Odyssey of Mind builds character
By LAURA ARCHAZKI-PACTER
It may sound like a song from the 1960s, but Odyssey of the Mind is a unique academic program designed to encourage students to creatively tackle problems and find solutions.
On Apr. 5, Pelican Marsh Elementary boasted two teams, Road Rally and Dino Stories, in the annual Sun Regional Odyssey of the Mind competition at Cypress Lake High School. The Dino team took fourth place in the competition.
"That was pretty exciting for me as their coach and team," Charla McHenry says of the placement. "All of them were first time 'OM'ers."
Unlike most sporting events, Odyssey of the Mind competition offers a chance for students to approach problems in a creative manner. Yet, the right solution can lead to a number of answers. Teams also learn to appreciate the ideas of other students in their group to find solutions to a theory, question, or problem.

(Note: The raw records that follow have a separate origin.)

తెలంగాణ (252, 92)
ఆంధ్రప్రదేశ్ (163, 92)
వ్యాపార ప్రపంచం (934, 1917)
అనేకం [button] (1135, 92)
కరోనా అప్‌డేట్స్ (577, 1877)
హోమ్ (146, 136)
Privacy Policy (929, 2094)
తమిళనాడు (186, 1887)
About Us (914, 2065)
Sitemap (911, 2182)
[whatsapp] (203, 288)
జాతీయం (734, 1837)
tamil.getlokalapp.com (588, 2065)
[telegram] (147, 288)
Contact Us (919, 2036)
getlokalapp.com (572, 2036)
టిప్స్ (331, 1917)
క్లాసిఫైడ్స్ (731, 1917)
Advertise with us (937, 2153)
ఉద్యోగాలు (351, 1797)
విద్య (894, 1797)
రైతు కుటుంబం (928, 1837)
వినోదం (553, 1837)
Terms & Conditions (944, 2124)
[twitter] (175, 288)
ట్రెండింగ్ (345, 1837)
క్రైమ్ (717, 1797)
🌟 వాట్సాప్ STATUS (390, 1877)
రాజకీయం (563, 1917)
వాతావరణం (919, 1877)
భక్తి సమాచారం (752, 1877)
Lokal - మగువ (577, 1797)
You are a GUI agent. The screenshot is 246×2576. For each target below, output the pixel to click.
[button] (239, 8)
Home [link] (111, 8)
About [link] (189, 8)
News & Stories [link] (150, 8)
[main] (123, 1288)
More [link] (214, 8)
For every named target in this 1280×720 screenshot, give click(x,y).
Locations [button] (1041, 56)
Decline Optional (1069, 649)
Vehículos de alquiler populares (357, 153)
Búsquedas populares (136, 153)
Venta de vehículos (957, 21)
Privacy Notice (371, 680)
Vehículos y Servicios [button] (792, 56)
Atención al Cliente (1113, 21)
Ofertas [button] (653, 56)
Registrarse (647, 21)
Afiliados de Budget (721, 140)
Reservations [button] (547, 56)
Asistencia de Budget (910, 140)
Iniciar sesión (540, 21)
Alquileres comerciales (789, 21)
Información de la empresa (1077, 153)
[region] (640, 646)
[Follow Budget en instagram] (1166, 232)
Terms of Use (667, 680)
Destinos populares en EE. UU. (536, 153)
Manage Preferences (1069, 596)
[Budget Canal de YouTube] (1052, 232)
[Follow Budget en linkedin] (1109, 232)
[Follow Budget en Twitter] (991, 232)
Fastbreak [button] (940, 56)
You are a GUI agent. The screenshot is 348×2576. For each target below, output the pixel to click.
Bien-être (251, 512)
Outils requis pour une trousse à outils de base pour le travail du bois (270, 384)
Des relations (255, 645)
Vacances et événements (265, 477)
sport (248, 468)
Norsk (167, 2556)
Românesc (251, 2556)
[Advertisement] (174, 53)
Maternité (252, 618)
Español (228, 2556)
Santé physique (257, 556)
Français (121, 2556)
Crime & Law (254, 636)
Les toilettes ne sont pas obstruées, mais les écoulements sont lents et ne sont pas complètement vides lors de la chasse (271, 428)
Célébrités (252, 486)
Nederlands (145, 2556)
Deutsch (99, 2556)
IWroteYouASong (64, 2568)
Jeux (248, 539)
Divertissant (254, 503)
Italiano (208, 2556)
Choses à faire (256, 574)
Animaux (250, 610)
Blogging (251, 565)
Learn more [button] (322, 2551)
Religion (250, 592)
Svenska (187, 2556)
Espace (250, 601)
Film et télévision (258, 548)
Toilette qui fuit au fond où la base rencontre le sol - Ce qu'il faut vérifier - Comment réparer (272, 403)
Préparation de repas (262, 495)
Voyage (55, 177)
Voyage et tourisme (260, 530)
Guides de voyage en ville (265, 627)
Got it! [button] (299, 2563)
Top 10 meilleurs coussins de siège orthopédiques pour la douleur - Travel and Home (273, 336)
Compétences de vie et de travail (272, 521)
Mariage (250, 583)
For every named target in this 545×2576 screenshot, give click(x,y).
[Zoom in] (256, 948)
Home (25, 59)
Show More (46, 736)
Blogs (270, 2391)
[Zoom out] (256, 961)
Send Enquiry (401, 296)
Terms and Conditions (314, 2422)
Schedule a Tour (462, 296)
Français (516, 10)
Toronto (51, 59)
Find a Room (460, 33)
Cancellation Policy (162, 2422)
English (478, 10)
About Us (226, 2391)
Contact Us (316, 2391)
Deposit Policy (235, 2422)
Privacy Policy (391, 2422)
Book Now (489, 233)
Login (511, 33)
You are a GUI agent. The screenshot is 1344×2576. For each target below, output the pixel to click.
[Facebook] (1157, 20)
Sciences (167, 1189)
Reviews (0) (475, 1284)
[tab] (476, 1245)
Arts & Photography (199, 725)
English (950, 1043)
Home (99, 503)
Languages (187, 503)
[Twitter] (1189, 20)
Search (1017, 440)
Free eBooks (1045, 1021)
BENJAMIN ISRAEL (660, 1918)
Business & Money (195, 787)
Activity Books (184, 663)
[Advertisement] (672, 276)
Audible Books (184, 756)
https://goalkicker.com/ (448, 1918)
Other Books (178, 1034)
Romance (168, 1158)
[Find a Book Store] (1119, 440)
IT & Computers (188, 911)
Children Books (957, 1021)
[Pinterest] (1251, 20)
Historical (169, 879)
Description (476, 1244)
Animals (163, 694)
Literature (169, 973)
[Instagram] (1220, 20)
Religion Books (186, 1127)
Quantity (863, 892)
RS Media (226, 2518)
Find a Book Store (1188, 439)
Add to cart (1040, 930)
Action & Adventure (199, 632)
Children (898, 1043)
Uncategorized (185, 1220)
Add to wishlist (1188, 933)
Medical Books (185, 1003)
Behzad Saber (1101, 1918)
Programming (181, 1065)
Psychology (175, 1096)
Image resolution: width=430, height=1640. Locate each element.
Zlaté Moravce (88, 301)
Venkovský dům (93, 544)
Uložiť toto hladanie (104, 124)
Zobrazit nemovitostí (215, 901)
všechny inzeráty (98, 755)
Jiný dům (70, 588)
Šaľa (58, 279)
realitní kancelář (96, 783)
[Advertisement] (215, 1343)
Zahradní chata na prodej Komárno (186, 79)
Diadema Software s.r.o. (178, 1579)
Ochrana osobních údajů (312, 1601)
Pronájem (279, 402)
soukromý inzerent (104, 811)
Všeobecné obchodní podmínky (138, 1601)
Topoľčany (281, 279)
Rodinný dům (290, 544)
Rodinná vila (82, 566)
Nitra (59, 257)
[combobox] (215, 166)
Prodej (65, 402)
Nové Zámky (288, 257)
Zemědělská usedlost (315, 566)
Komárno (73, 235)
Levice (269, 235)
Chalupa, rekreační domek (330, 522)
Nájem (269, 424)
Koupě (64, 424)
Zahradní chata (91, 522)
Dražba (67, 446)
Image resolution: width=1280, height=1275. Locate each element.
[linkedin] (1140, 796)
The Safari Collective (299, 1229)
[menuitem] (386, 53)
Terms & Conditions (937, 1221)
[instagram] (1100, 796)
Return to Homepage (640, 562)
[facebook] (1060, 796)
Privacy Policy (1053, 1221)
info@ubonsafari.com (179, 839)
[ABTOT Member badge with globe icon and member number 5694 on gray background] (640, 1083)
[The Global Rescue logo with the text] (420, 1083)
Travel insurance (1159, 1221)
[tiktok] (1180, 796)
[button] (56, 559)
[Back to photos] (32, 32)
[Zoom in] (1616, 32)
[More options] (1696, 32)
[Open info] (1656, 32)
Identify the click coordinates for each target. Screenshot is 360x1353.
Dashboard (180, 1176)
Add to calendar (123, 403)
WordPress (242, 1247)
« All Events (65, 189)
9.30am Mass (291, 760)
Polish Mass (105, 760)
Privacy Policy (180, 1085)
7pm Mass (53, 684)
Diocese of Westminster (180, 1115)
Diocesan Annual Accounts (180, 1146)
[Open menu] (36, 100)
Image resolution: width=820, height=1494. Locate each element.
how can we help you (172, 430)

This year's Dino Stories team tackled the dinosaur extinction question -- "What happened to the dinosaurs that existed so many years ago?" Using drama, music and lyrics, students created skits based on their theory of how dinosaurs became extinct and then practiced and performed the presentations for classmates and competition.
In their performance, students fashioned a mandrill mask out of papier-mache to depict an animal that may have existed back in the time of the dinosaurs. Then they created a Leptoceratops dinosaur mask to represent a veggie-eating dinosaur that walked the earth back in the Cretaceous era.
Their hand-made set took hours of labor in painting it, complete with palm trees and an erupting volcano.
"Odyssey of the Mind is a problem-solving competition. It is not a scholar bowl. It is done in a creative manner," explains McHenry, mother of three Odyssey participants. "There's no right answer, but there are different problems."
Other teams competing in the competition included North Naples and Oakridge middle schools and Seacrest Country Day School.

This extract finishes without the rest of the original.